Выбрать главу

Неужели это действительно так? Зачем же человечество, в чреде поколений, испытывая страдания, принося огромные жертвы, часто ненужные, но иногда и необходимые, медленно пробивалось сквозь невежество и предрассудки к свету и знанию, зачем боролось с голодом и болезнями, проникало в тайну жизни, зачем астрономы наблюдали звезды, ученые выводили законы, а писатели писали книги? Затем, чтобы пришел в какой-то момент, через миллионы лет после зарождения материи, некий американец и сказал, что все это лишено смысла и надо подчиниться року?

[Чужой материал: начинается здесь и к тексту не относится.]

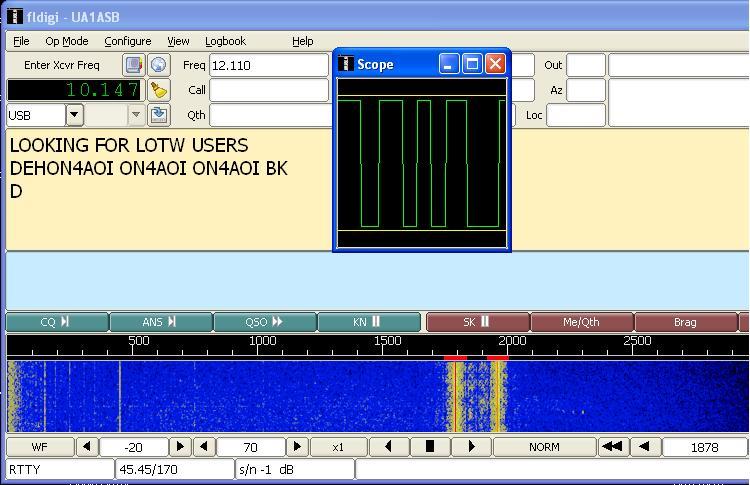Open the Configure menu

click(x=127, y=41)
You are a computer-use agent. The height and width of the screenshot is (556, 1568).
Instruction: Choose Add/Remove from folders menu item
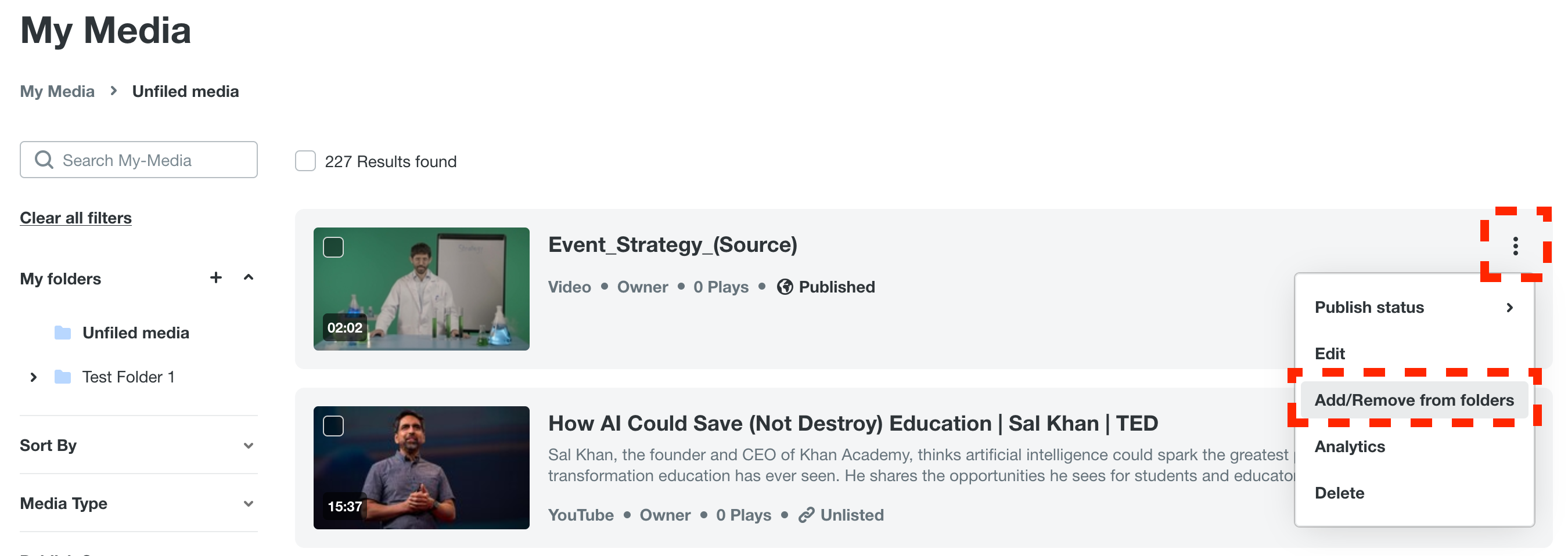click(x=1414, y=400)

Можно понять его собственных соотечественников, которые, сообразив, что речь идет не просто о Юге, что Фолкнер задумывается над бытийственными вопросами, взбунтовались против предлагаемых ответов. Красноречивы самые названия первых откликов на «Шум и ярость»: «Болезненность в литературе», «Школа жестокости», «Культ жестокости», «Литература ужаса», «Ведовство на Миссисипи».

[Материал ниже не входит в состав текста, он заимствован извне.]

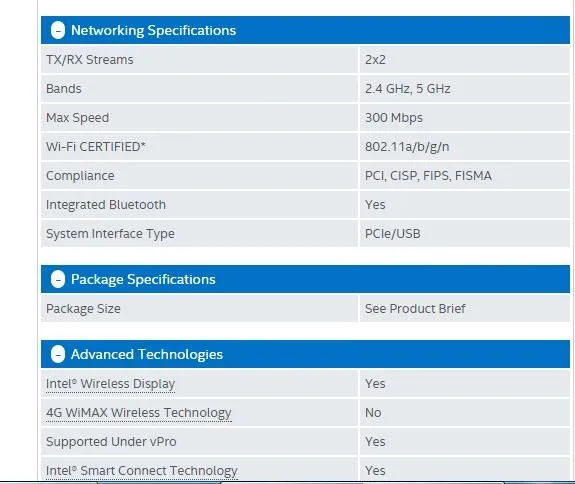Select the Bands row label

63,89
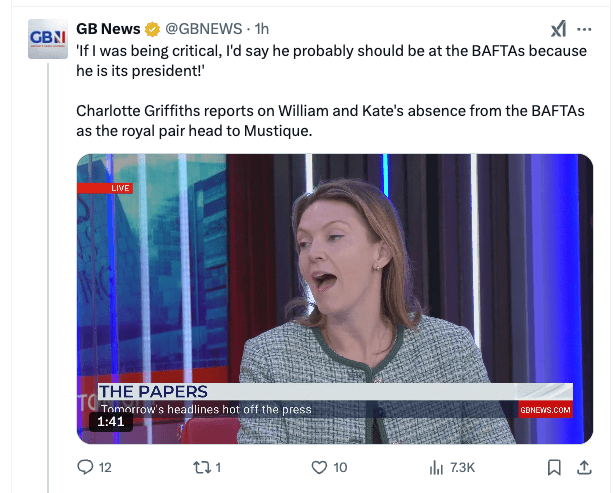Click the 1:41 video duration label

pos(111,422)
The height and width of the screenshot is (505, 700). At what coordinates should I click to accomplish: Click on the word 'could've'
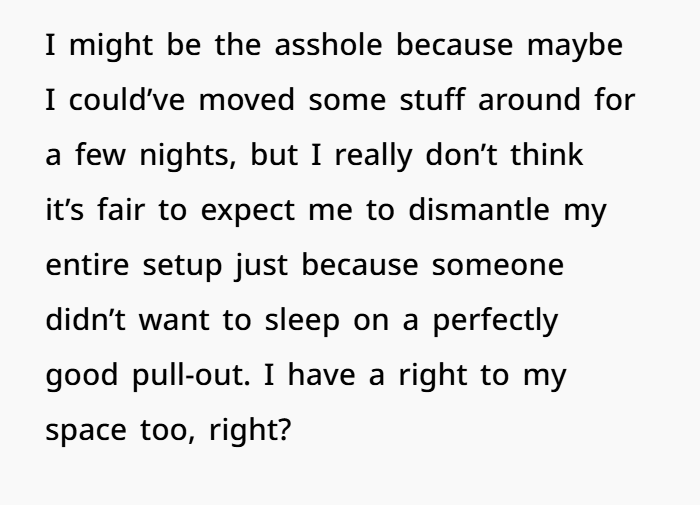127,100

Можно понять и Сартра, в чьей статье, сохранившей и сегодня, полвека по написании, свою ценность, есть, например, такие слова: «Фолкнеровское видение мира может быть уподоблено взгляду человека, который едет в открытом автомобиле, и голова его постоянно повернута назад». Это не просто красивая метафора, она лишь зримо сгущает ход наблюдений критика над романом, его философией. Оборачиваясь в прошлое, убеждает нас Сартр, фолкнеровские герои лишают себя будущего, они целиком и без остатка погружены во вселенский абсурд и даже на помышляют, не догадываются о том, что есть нечто помимо небытия. «Предстоящее самоубийство, которое отбрасывает густую тень на последние часы Квентина, — не просто одна из возможностей, встающая перед человеком; Квентину ни на секунду даже не приходит в голову, что он мог бы и не покончить с собой. Это самоубийство — неподвижная стена, объект, к которому Квентин неумолимо приближается, пятясь назад, который он не хочет и не может осмыслить».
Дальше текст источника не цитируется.